--- start of Excerpted records ---

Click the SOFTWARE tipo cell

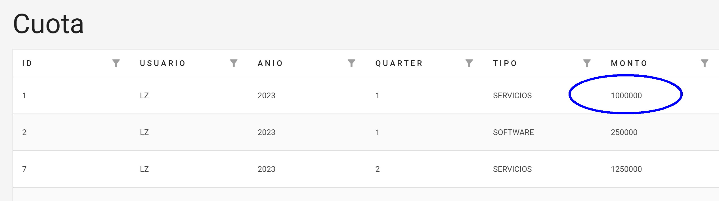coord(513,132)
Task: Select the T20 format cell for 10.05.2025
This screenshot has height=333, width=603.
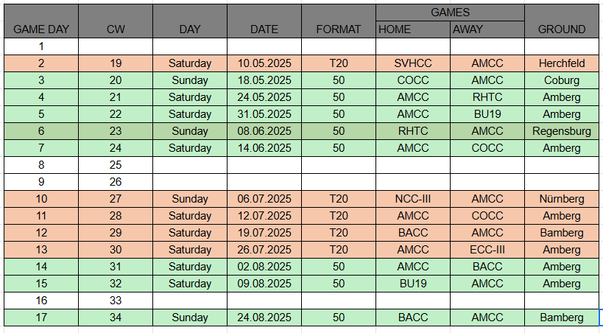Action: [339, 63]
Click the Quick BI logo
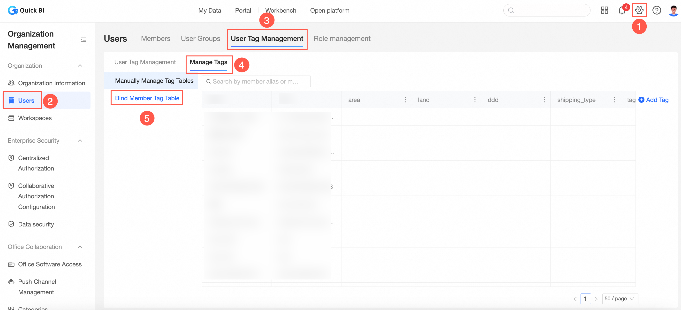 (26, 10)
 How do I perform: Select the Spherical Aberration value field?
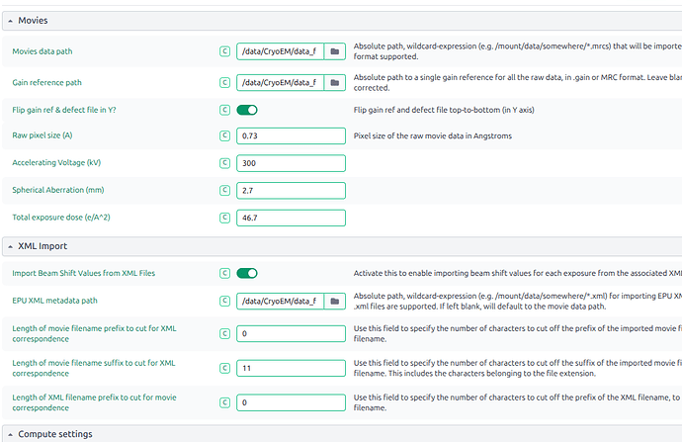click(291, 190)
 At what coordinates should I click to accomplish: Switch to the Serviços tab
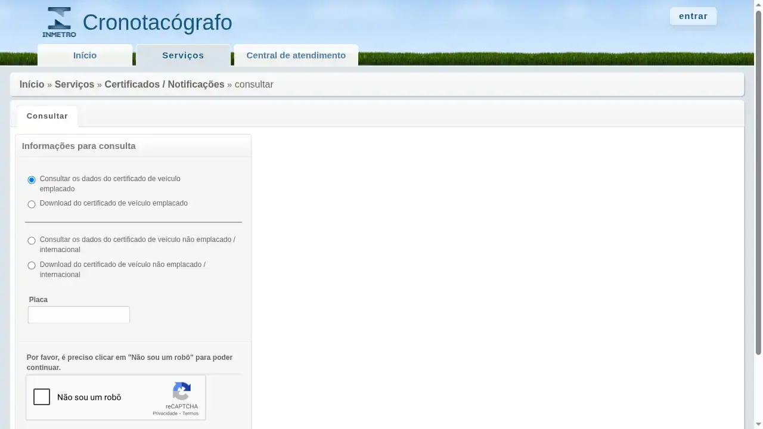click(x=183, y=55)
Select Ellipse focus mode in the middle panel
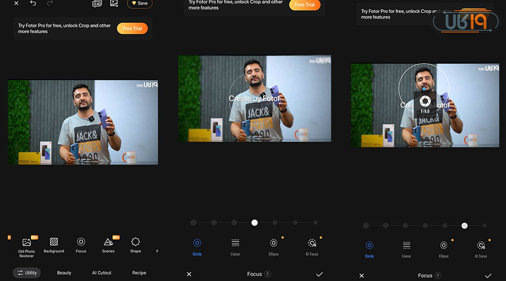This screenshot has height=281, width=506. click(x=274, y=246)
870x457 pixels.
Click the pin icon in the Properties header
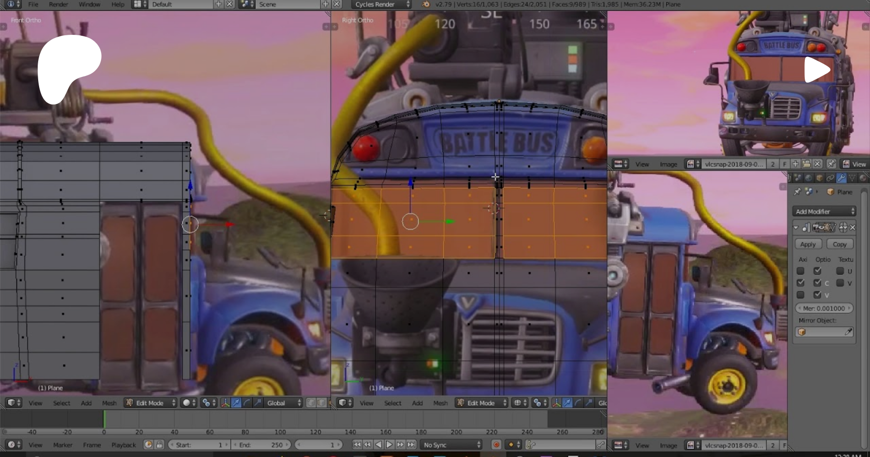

--- end of Excerpted records ---
--- start of Excerpted records ---

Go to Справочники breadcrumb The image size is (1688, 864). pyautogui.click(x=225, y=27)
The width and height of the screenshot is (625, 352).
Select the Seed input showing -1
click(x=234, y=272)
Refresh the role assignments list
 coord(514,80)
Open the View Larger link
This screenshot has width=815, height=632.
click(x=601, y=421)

--- end of Excerpted records ---

(Set problem): Update the lines from the one containing "Click the SOFTWARE tipo cell" through the one containing "Click the pin icon in the Properties header" so that "Select" becomes "Choose" and nothing else changes. Return only those lines, and leave the pictures out.

(The output):
Click the SOFTWARE tipo cell

coord(513,132)
Task: Choose the T20 format cell for 10.05.2025
This screenshot has height=333, width=603.
Action: [339, 63]
Click the Quick BI logo
 (26, 10)
 How do I perform: Choose the Spherical Aberration value field?
click(291, 190)
 At what coordinates should I click to accomplish: Switch to the Serviços tab
click(x=183, y=55)
Choose Ellipse focus mode in the middle panel
This screenshot has height=281, width=506. click(x=274, y=246)
870x457 pixels.
Click the pin icon in the Properties header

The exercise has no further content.